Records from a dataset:
═══

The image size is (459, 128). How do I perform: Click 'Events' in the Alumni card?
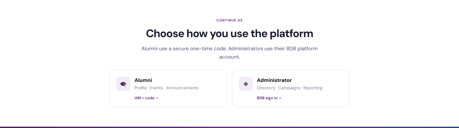click(156, 88)
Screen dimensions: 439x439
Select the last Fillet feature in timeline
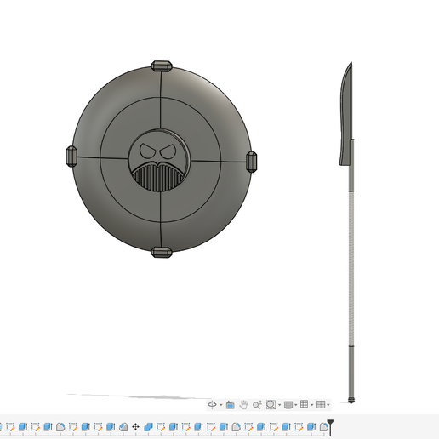click(x=323, y=427)
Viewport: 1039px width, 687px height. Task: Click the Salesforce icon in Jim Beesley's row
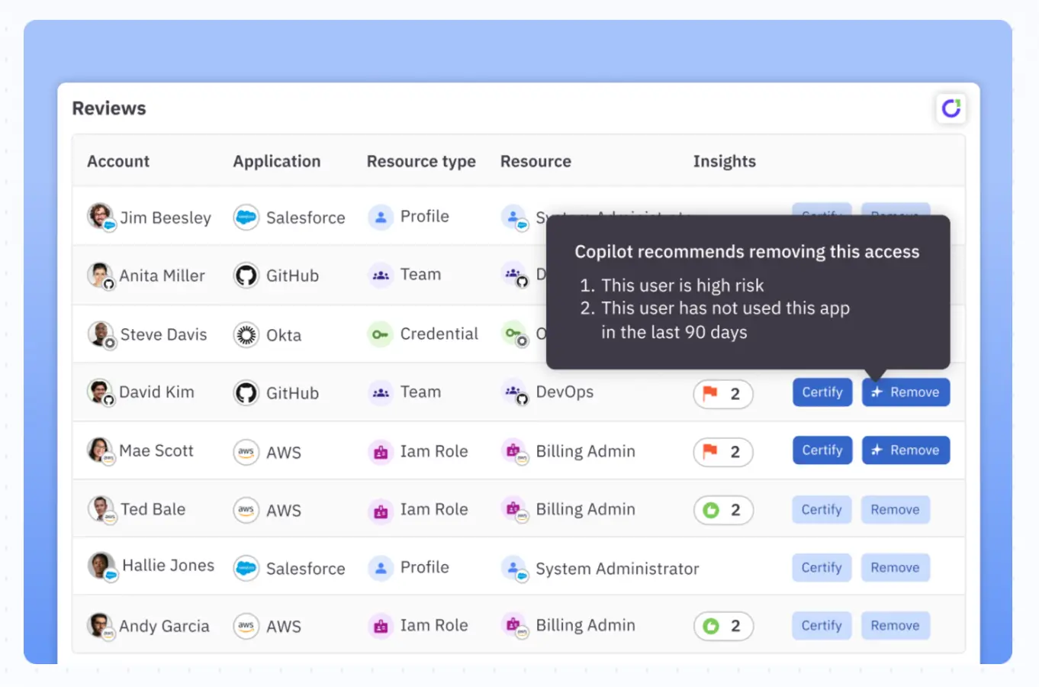[x=246, y=218]
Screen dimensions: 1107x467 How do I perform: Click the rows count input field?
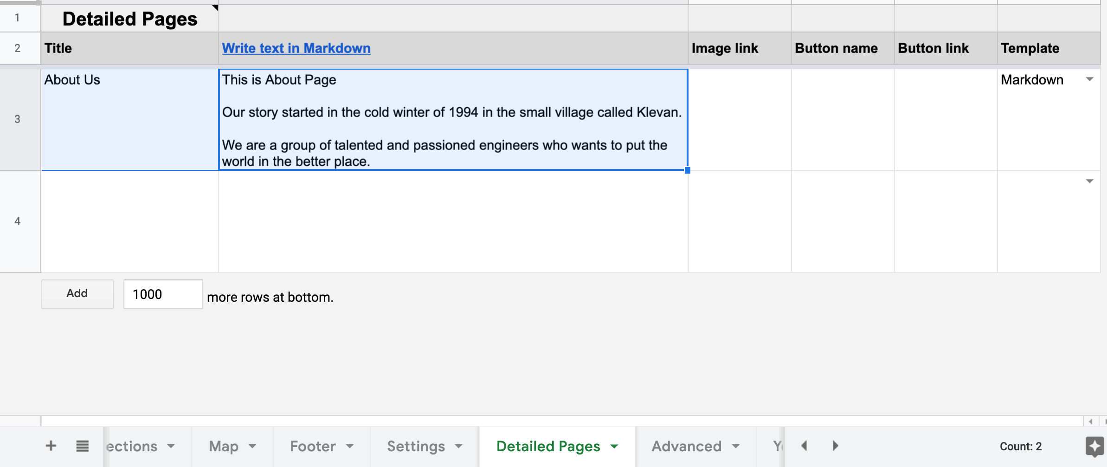click(163, 294)
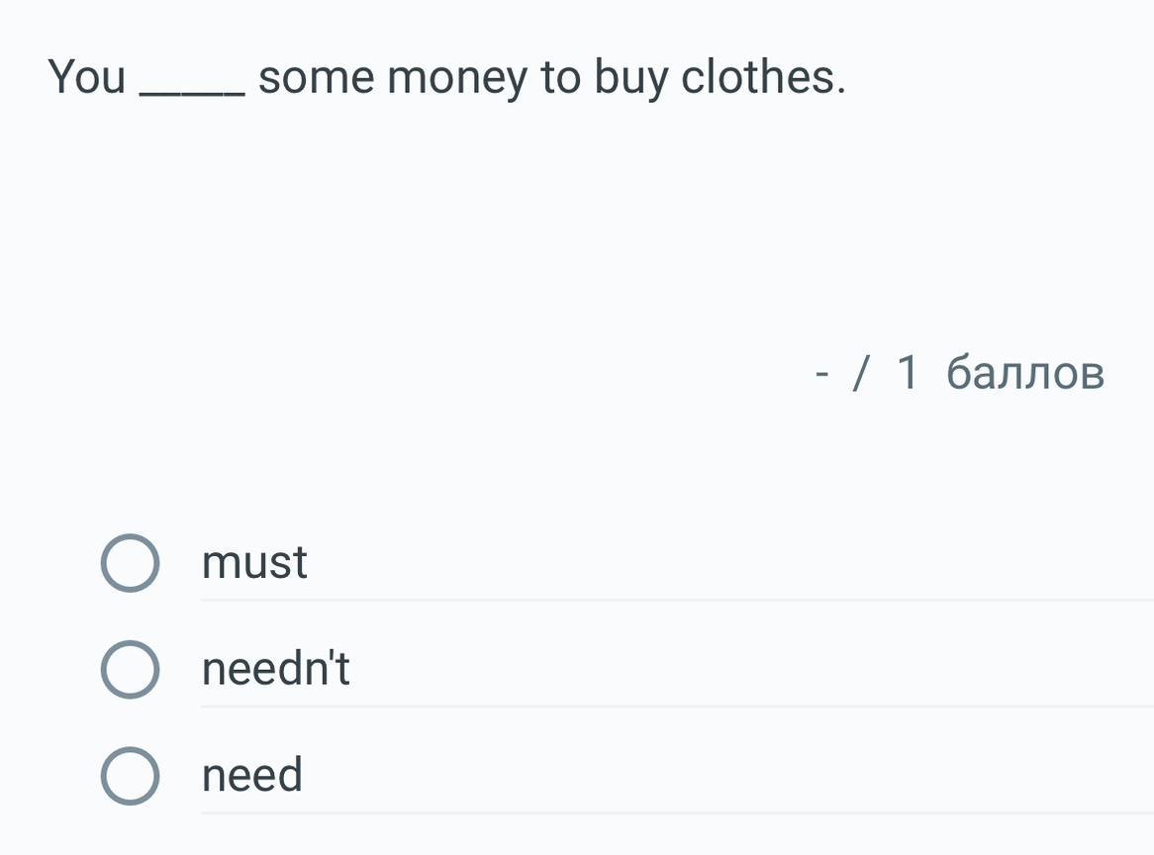Click the "must" answer label text
This screenshot has height=855, width=1154.
pos(254,563)
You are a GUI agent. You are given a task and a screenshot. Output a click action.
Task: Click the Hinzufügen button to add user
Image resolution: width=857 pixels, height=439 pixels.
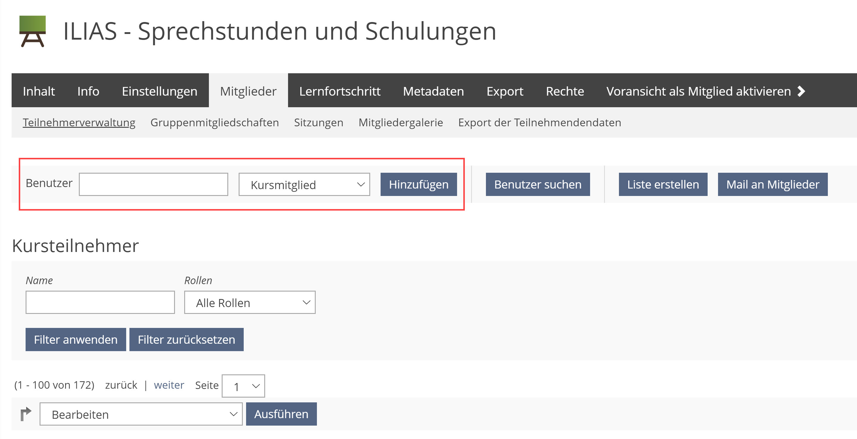[x=419, y=184]
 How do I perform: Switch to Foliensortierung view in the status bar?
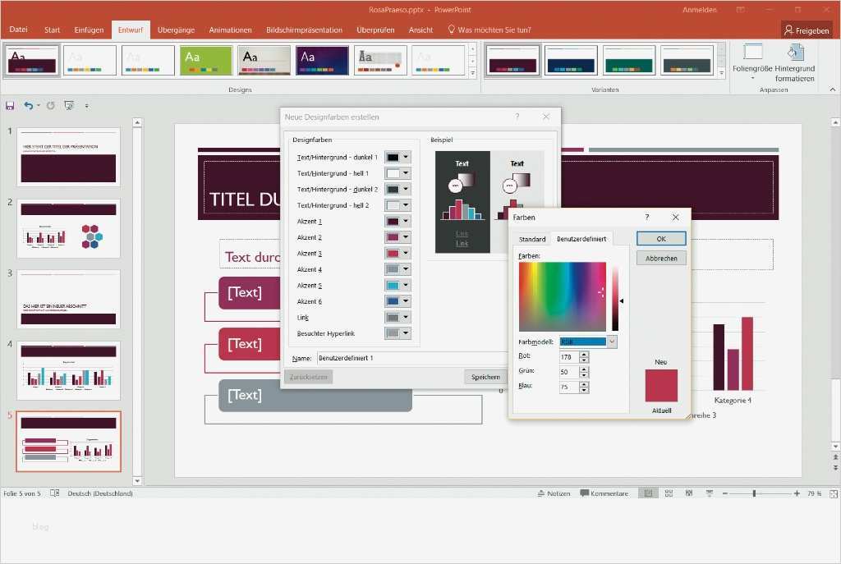(669, 493)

═══

Each entry above is to be written out exactly. The pictures stay out.

Task response:
The image size is (459, 128). How do I perform: Click 'Events' in the Alumni card?
click(156, 88)
Screen dimensions: 439x439
Select the last Fillet feature in timeline
click(x=323, y=427)
Viewport: 1039px width, 687px height. Task: Click the Salesforce icon in Jim Beesley's row
[x=246, y=218]
Screen dimensions: 1107x467 How do I perform: Click the rows count input field?
click(163, 294)
Click the "must" answer label text
This screenshot has height=855, width=1154.
pos(254,563)
You are a GUI agent. You are given a task and a screenshot. Output a click action.
Task: Click the Hinzufügen button to add user
Image resolution: width=857 pixels, height=439 pixels.
[x=419, y=184]
 How do I perform: Switch to Foliensortierung view in the status bar?
(669, 493)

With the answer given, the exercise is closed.